• _JOBS_:
a) In the Fitbit data analysis notes, what Calories value does dailyActivity_merged give for Id=1503960366?
b) Put every line of the rows below into a JSON list of strings, one string per line, skipping blank lines. Omit the pictures.

• _ARTICLE_:
━━━━━━

And again, if we take advantage of the content in file `dailyActivity_merged` we can go from 18 files to 9 files. And we can go even further since the file `minuteIntensitiesWide_merged`, is a wider version (with repeated information) of the file `minuteIntensitiesNarrow_merged`. So by not considering `minuteIntensitiesWide_merged` in our analysis we end up with 8 files to analyze.

Also we are going to ignore the files named `weightLogInfo_merged` and `weightLogInfo_merged` since they do not provide information related to the how consumers are using smart devices. Those files seems to contain control data about the weight, BMI, Fat of each Id.

**NOTE:** During a preliminary analysis we found that for the record `Id=1503960366` in `dailyActivity_merged` from `Fitabase Data 4.12.16-5.12.16` has `Calories=1985` but the calories reported in `hourlyCalories_merged` is `1988`, another discrepancy found was with `dailyActivity_merged$TotalSteps=13162` and `hourlySteps_merged$StepTotal=13158`. Based on what is written in the data set definition *Variation between output represents use of different types of Fitbit trackers and individual tracking behaviors/preferences.* So we are going to ignore this differences.

## Transforming and cleaning the data set

Based on the observations/comments done previously, these are the selected files for our analysis:

| `Fitabase Data 3.12.16-4.11.16` | `Fitabase Data 4.12.16-5.12.16` |
|:--------------------------------|:--------------------------------|
| `dailyActivity_merged`          | `dailyActivity_merged`          |
| `heartrate_seconds_merged`      | `heartrate_seconds_merged`      |
| `hourlyIntensities_merged`      | `hourlyIntensities_merged`      |
| `minuteMETsNarrow_merged`       | `minuteMETsNarrow_merged`       |
| `minuteSleep_merged`            | `minuteSleep_merged`            |
|                                 | `sleepDay_merged`               |

We are going to start merging the corresponding files for `Fitabase Data 3.12.16-4.11.16` and `Fitabase Data 4.12.16-5.12.16`. Starting with `Fitabase Data 3.12.16-4.11.16`. Recall that we have already loaded the files from `Fitabase Data 3.12.16-4.11.16`:

-   `dailyActivity_merged` into data frame `daily_activity_1`,
-   `heartrate_seconds_merged` into data frame `heartrate_seconds_1`,

Now we are loading the other data frames and remove the ones we do not need anymore

In [None]:
hourly_intensities_1 <- read_csv('../input/fitbit/mturkfitbit_export_3.12.16-4.11.16/Fitabase Data 3.12.16-4.11.16/hourlyIntensities_merged.csv')

━━━━━━

• _DATASET EXCERPTS_:
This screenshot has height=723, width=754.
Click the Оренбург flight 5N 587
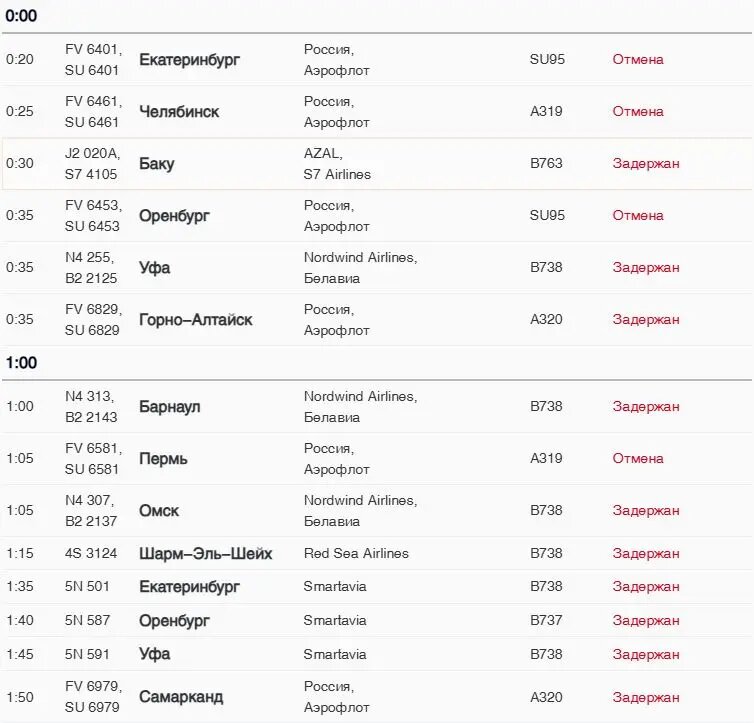[x=377, y=620]
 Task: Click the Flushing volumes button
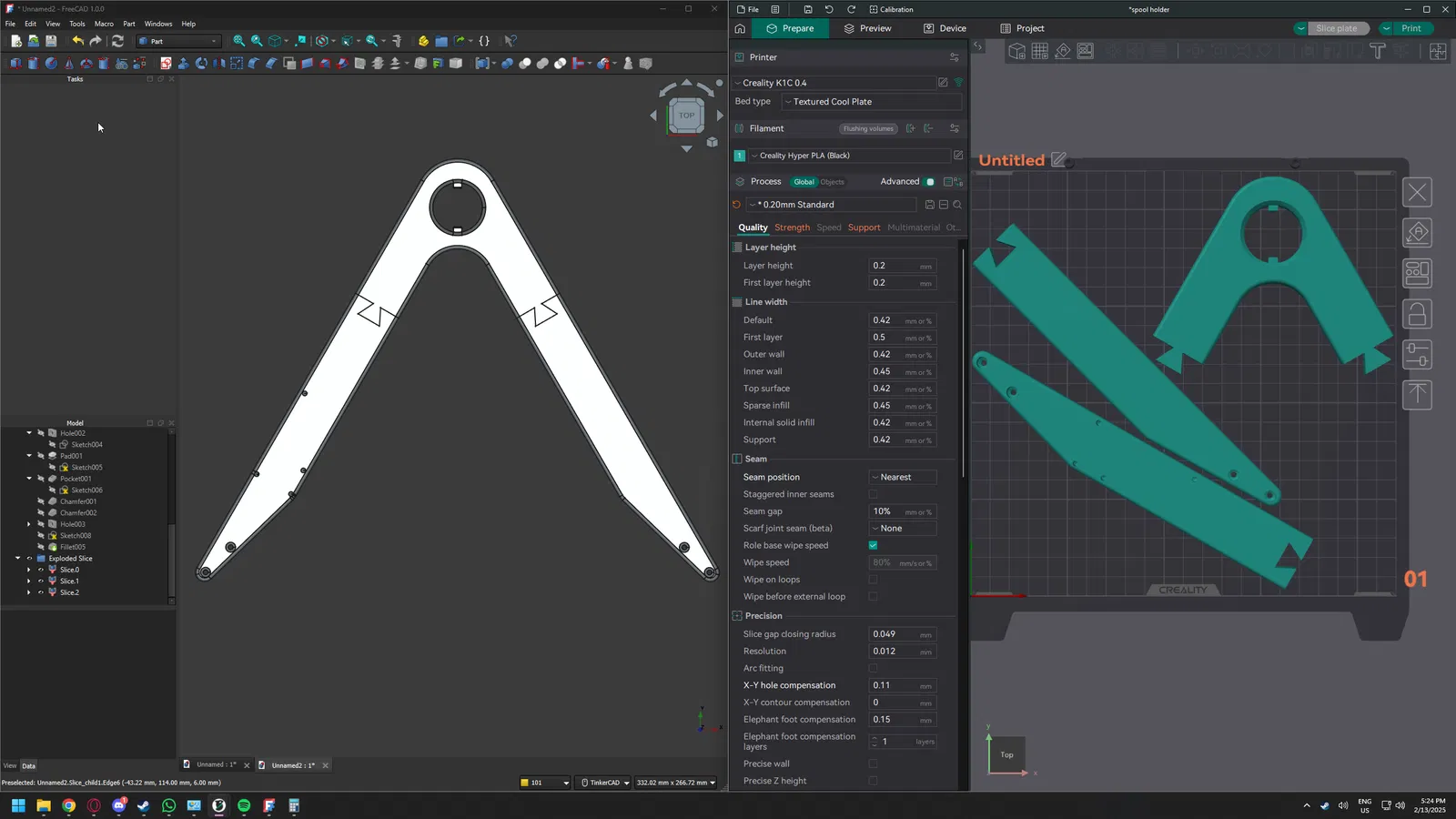click(867, 128)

━━━━━━

• _RESPONSES BY TASK_:
a) 1985

b)
[
  "This screenshot has height=723, width=754.",
  "Click the Оренбург flight 5N 587",
  "[x=377, y=620]",
  " Task: Click the Flushing volumes button",
  "click(867, 128)"
]